[Saved data entries]
□ □ □ □ □ □ □
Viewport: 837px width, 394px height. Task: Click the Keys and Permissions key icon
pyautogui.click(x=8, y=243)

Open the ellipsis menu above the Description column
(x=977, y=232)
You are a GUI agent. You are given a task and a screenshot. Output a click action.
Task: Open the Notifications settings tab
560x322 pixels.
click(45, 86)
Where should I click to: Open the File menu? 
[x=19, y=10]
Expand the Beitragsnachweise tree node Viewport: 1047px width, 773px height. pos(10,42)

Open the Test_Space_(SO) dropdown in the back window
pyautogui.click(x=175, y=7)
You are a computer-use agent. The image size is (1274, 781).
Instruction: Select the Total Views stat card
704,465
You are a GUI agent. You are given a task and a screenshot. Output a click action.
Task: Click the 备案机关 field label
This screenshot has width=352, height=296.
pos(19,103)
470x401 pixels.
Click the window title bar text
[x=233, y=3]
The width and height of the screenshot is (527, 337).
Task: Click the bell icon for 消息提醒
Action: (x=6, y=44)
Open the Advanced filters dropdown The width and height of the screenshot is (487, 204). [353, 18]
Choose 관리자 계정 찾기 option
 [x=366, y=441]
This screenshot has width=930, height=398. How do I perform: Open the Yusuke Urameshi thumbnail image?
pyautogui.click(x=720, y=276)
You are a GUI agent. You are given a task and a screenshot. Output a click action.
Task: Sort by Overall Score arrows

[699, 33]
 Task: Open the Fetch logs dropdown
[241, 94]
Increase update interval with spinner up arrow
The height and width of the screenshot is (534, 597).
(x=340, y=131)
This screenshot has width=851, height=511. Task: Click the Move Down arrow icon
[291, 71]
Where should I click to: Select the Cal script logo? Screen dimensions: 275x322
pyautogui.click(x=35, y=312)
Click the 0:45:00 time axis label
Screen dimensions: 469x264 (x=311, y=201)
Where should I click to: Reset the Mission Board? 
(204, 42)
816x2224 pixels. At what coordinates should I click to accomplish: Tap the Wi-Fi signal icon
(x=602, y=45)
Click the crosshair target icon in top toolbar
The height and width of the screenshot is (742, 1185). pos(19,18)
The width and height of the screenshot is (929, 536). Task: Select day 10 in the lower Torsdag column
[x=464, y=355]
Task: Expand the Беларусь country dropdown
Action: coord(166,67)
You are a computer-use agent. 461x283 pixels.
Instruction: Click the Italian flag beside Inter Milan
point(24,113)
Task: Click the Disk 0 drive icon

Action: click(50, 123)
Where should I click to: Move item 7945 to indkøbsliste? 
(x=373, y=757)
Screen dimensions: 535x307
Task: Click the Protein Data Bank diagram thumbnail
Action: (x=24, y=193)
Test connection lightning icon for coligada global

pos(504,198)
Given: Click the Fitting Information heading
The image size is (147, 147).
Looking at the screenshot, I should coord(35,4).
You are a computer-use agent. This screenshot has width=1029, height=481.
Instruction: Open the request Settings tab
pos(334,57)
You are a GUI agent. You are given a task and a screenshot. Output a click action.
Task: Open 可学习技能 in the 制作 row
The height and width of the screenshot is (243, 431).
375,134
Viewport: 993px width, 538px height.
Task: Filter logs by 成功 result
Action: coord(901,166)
□ □ □ □ □ □ □
The expected answer is every line above in which the word "computer" appears.

You are a computer-use agent. The image size is (1274, 781).
You are a computer-use agent. 461x283 pixels.
You are a computer-use agent. This screenshot has width=1029, height=481.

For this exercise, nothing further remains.